• **DATASET EXTRACT**:

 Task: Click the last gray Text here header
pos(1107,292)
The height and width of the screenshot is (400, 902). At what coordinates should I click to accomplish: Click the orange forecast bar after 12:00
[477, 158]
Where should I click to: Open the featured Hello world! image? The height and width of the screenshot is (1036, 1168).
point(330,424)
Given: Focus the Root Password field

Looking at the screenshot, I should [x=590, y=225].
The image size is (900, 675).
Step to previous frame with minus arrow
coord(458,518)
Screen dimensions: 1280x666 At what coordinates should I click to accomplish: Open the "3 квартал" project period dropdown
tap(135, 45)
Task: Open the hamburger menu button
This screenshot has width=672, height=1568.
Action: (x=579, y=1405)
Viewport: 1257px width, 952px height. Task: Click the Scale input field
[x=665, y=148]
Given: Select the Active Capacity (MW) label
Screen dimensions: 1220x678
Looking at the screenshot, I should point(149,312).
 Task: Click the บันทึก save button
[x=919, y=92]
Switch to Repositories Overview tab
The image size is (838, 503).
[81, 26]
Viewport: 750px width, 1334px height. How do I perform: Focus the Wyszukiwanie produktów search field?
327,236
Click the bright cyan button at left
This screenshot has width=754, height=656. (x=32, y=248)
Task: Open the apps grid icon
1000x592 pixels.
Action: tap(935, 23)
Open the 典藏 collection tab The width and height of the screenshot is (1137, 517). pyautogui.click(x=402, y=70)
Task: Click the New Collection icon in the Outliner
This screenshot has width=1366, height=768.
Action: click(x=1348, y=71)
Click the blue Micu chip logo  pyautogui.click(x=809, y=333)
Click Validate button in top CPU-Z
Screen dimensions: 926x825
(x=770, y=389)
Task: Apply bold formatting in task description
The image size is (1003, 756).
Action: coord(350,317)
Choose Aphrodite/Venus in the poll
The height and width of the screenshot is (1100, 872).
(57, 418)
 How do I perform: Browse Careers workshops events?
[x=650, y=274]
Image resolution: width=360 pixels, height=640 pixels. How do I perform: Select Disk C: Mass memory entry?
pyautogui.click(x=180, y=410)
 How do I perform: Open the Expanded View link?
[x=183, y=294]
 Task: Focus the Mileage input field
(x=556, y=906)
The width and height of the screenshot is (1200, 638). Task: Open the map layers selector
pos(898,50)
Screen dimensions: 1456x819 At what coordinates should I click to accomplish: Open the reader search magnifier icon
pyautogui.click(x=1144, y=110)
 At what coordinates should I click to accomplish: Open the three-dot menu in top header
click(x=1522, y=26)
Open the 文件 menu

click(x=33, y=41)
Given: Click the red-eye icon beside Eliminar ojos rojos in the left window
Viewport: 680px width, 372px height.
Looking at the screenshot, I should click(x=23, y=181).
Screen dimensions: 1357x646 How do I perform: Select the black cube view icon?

• **INSTRUCTIONS TO FOLLOW**: Render the material starting at the line containing "Open the 典藏" and ending at the line containing "Action: click(x=1348, y=71)" as a two-column CSV with the columns instruction and response, one row per pair. Enclose every field in double quotes and replace any line breaks within a field with spaces.

• **SOLUTION**:
instruction,response
"Open the 典藏 collection tab The width and height of the screenshot is (1137, 517).","pyautogui.click(x=402, y=70)"
"Task: Click the New Collection icon in the Outliner This screenshot has width=1366, height=768.","Action: click(x=1348, y=71)"